Ich sage, Kramlovskys Buch stehe sich nicht selbst im Weg und verweise auf Erzählhaltung und Handlung. Aber der einzelne Faktor, der dazu am meisten beiträgt, ist in der Sprache der Autorin zu suchen. Genauer: In dem Umstand, dass sie die Kunst beherrscht, die Sprachregister in einer gleichsam realistischen Weise zu wechseln, die das Ihre zur Charkterisierung des Ich-Erzählers beiträgt. Sätze, die nicht Figurenrede sind, scheinen trotzdem mehrfach auf ein unaufgeregtes, gleichförmiges Fließen hin überarbeitet worden zu sein, das auch Vokabeln und Inhalte, von denen man das eigentlich erwarten würde, nicht stören können. Dieser Gestus – emotionale Glaubwürdigkeit des Ich-Erzählers bei gleichzeitig unerschütterlich ruhigem Fließen der Syntax – macht eine Qualität von Der vergessene Name aus.

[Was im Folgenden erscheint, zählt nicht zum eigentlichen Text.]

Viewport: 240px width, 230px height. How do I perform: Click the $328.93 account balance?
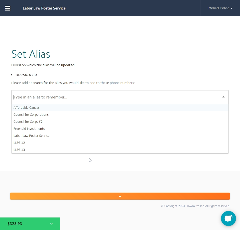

Ein Wort zum Verlegerischen, genauer zum Layout: An mehreren Stellen des Buches sind Zeilen oder gar ganze Absätze zu finden, denen auf den ersten Blick die Leerzeichen zwischen den Wörtern fehlen – bei sehr, sehr genauem Hinsehen stellt sich dann heraus, dass sie anscheinend zwar gesetzt, aber in irgendeinem Arbeitsschritt wohl viel zu schmal definiert wurden. Und dann kommen wieder Zeilen mit unnötig weiten Abständen. Einige zig Stunden mehr Aufmerksamkeit durch jemanden mit Indesign-Kenntnissen hätten dem Buch sicherlich gutgetan.
Fazit: Dass es sich bei Der vergessene Name um einen Roman über das unangenehme, traurige Thema Alzheimer handelt, wird vorhersagbarerweise manchen Leser abschrecken, aber es wäre eine Themenverfehlung, einen zeitgenössschen Erzähltext über Alzheimer irgendwie „sexy“ zu gestalten. Kramlovsky unterläuft keiner der Fehler, die ihr leicht hätten unterlaufen können. Das Buch ist unprätentiös und weder von Pathos noch von Zwangsoriginalität geprägt. Es ist dabei sprachlich um einige Stufen genauer, als wir das sonst mit dem Begriff „unprätentiös“ in Verbindung bringen, und wird seinem Gegenstand so gerecht wie seinen implizit selbst-gesetzten Maßstäben. Mehr ist von ihm nicht zu verlangen.